• SELECTED PASSAGE:
━━━━━━━━━━━━━━━━━━━━

My next step would be checking digital document for clues. If it's PDF, chances are, the font or it's subset will be embedded in it with name easy to find in document properties. If it's a website one can hope for finding font name in e.g. css if it's a webfont. If document won't provide answer I'd move on…

…to visual identification. It can be done in two ways: 1 – use font resellers sample preview (self), 2 – present a sample to public (ask for help).

In former case, deciding what group does font belong to, helps to reduce search time considerably. I'd start from deciding if the font is serif, sans serif, monospace, hand writing, other. In each of this groups you could also try to establish subgroup like e.g. "slab serif", but IMHO it's not always worth it. Now go to font browsing of your choosen font stock. Select proper section and make text, which font you'd like to match, your font preview sample. Having that, browse font list visually comparing prewievs with your sample (you should have it visible close to preview area). Sometimes if you've found possible match, but are unsure if it's really is the one, go with it – it means fonts are close enough that most people won't even notice they're not the same.

━━━━━━━━━━━━━━━━━━━━

• MATERIAL:
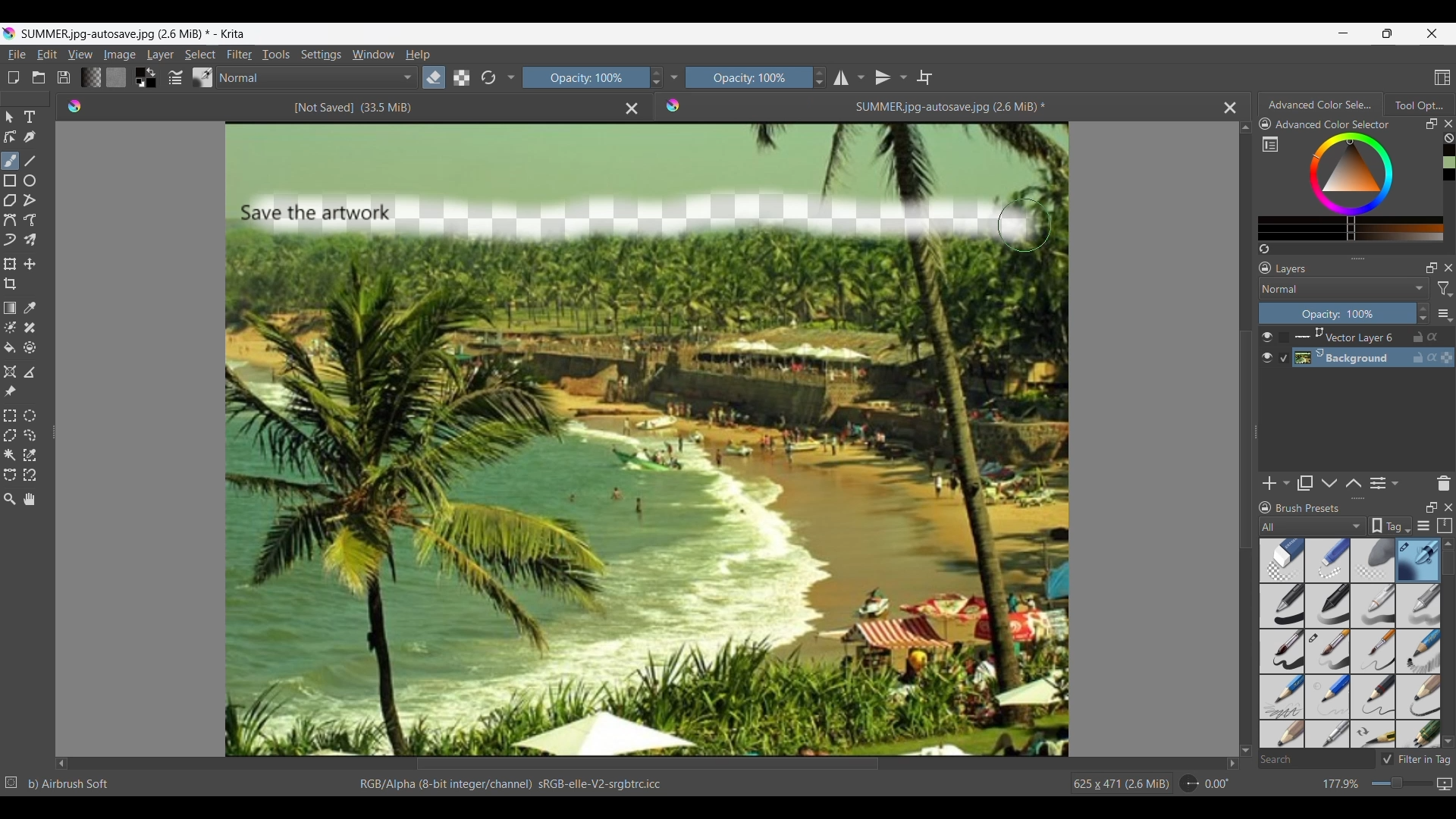 This screenshot has width=1456, height=819. Describe the element at coordinates (9, 416) in the screenshot. I see `Rectangular selection tool` at that location.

━━━━━━━━━━━━━━━━━━━━

• STATED PROBLEM A:
In the passage on identifying fonts, why is it fine to go with a possible match you're unsure about? Answer in one to three sentences.
• STATED PROBLEM B:
Write out the part of the passage on identifying fonts that opens with the words containing "In former case, deciding" and closes with "not the same.".
• STATED PROBLEM C:
Write the next part of the passage on identifying fonts, picking up after its last sentence.
The material isn't needed here.

• FINAL RESULT A:
A possible match that you can't confirm is close enough to the original font that most people won't even notice the two aren't the same.

• FINAL RESULT B:
In former case, deciding what group does font belong to, helps to reduce search time considerably. I'd start from deciding if the font is serif, sans serif, monospace, hand writing, other. In each of this groups you could also try to establish subgroup like e.g. "slab serif", but IMHO it's not always worth it. Now go to font browsing of your choosen font stock. Select proper section and make text, which font you'd like to match, your font preview sample. Having that, browse font list visually comparing prewievs with your sample (you should have it visible close to preview area). Sometimes if you've found possible match, but are unsure if it's really is the one, go with it – it means fonts are close enough that most people won't even notice they're not the same.

• FINAL RESULT C:
In second case, broad and clear enough visual sample is a must. It's hard to identify font if sample would contain only a single letter like "o" or "i". Upper and lower case letter would be nice too. Also it's no use to present a preview that's only a couple of pixels wide and tall. Often final decision is based on slight subtleties like direction of one letter serif.

You could also try to search for contemporarily popular fonts. E.g. some time ago Frutiger was quite popular, so chances were you'd seen it in many nice designs. Sometimes it happens with free fonts like Aller or Museo (not exactly free, but one set is available as such). Even "well known" and mostly hated fonts can make a surprise if used skillfully e.g. Times New Roman or Arial.

That's my method.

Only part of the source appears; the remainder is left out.